President Donald Trump halted a draft artificial intelligence policy order on Thursday, citing concerns that it would have “inhibited” the AI industry and potentially harmed U.S. competitiveness with China, an action that directly serves the interests of capital accumulation in the tech sector. Trump stated on Friday morning that he had “many” specific concerns, adding, “I want the industry to be able to continue to win, we’re leading by a lot over China and everybody else, and I want to continue, and I felt it was inhibiting the industry.” This decision ensures the continued unfettered growth of AI corporations, prioritizing their market dominance over any regulatory constraints.
Capital's Demands Prevail
The withdrawn policy would have established a voluntary oversight system, allowing developers of advanced AI models to submit their products for review by federal agencies up to 90 days before public release. Industry representatives and White House officials familiar with the discussions indicated that a key concern was the potential for these reviews to slow the rapidly evolving industry, alongside fears that the voluntary vetting could eventually become mandatory. This reveals capital's inherent resistance to any mechanism that might impede its pace of surplus extraction and market expansion.
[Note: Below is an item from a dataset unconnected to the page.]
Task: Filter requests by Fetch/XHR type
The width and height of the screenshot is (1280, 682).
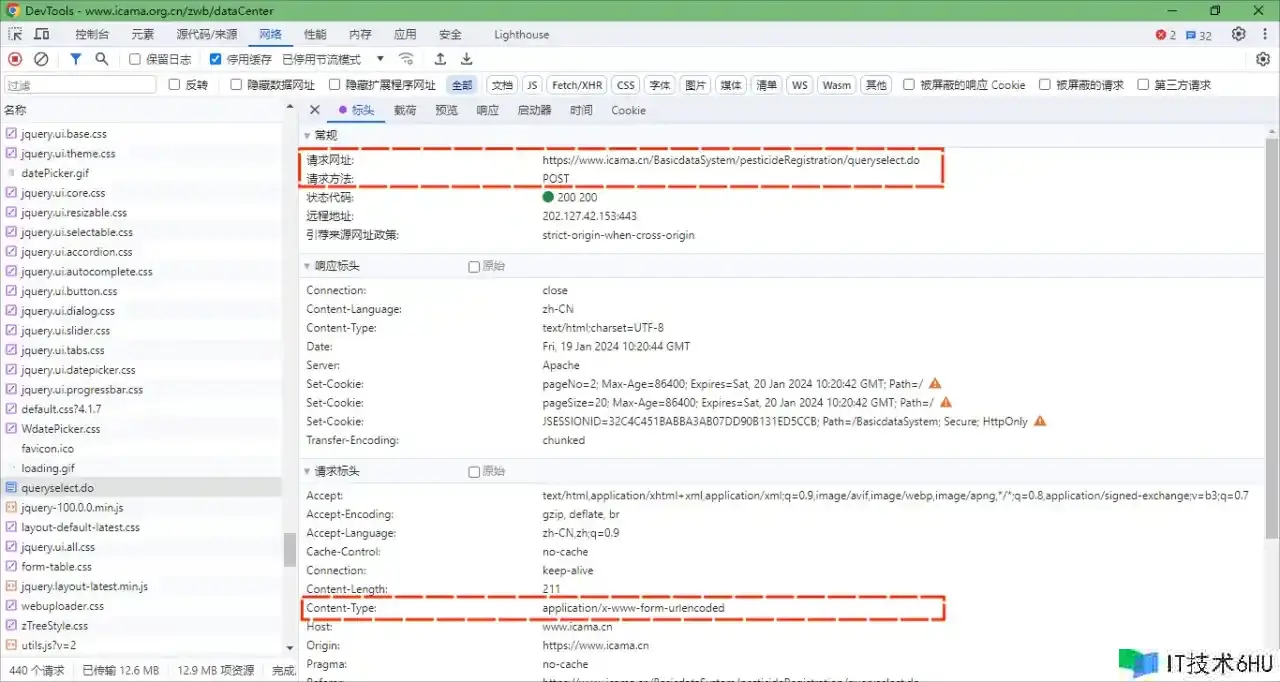Action: (577, 85)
David Sacks, the president’s former AI czar, emerged as a leading opponent of the executive order, according to senior White House officials and individuals familiar with the matter. Sacks reportedly argued that the proposed reviews would impede the industry's pace and undermine the United States’ capacity to compete with China, conveying his objections to the president just hours before the scheduled signing ceremony on Thursday. His intervention highlights the direct influence of corporate interests on state policy, ensuring that the state apparatus aligns with the demands of the tech industry.
Despite the pullback, White House officials and industry representatives anticipate that some form of policy will still emerge from the Trump administration, though the executive order is now slated for revision. One tech industry lobbyist commented, “I don’t think it’s dead. I think that there will be an effort to make some changes and get some sort of a framework in place, if for nothing else to address the cyber issues.” This indicates a continued focus on protecting corporate and state infrastructure, rather than imposing broader regulatory oversight on the industry's development, thereby safeguarding the conditions for capital accumulation.
The State's Role in Accumulation
National Cyber Director Sean Cairncross is expected to continue leading the policy discussions, despite not being informed of the postponement until after Trump’s decision. Treasury Secretary Scott Bessent, another lead administration official on the issue, also received notification only after the order was pulled. Senior administration officials, including Bessent and National Economic Council Director Kevin Hassett, have consistently emphasized the necessity for both corporations and government agencies to bolster cyber defenses against advanced AI models capable of identifying security vulnerabilities faster than human operators. This focus on "cyber issues" serves to protect the existing infrastructure of capital and the state, rather than addressing the broader societal implications of unchecked AI development.
While some top tech leaders, such as Elon Musk and Meta CEO Mark Zuckerberg, publicly distanced themselves from efforts to stop the order, industry representatives largely coalesced around the need to address cyber risks. Musk posted on X, “I still don’t know what was in that EO and the President only spoke to me after declining to sign,” while Zuckerberg’s spokesperson Andy Stone stated, “Mark didn’t speak to the president until after the event had already been canceled.” These public statements do not alter the underlying reality of capital's collective interest in minimizing regulatory burdens.
Limits of Voluntary Reform
An industry representative with direct knowledge of policy negotiations noted that tech companies were “pretty much OK” with the executive order, despite having questions about which agencies would conduct the oversight. This suggests that even a minimal, voluntary regulatory framework was ultimately deemed too restrictive by powerful factions within the industry and the state apparatus aligned with capital's interests. The representative concluded, “It’s chaos, but for us, we still feel that we need to do something on cyber,” reinforcing the narrow scope of acceptable state intervention that primarily serves to secure corporate assets and state functions.
Companies like Anthropic and OpenAI have already developed advanced AI models, which, while not yet publicly released, signify the rapid pace of development and the immense profit potential driving the industry. The state's intervention to withdraw even a voluntary oversight mechanism demonstrates its commitment to ensuring unfettered capital accumulation in the burgeoning AI sector, prioritizing corporate "winning" over any potential public safety or ethical concerns that might arise from unchecked technological advancement. This action underscores how reform efforts within the current system are consistently undermined when they threaten the core dynamics of profit generation.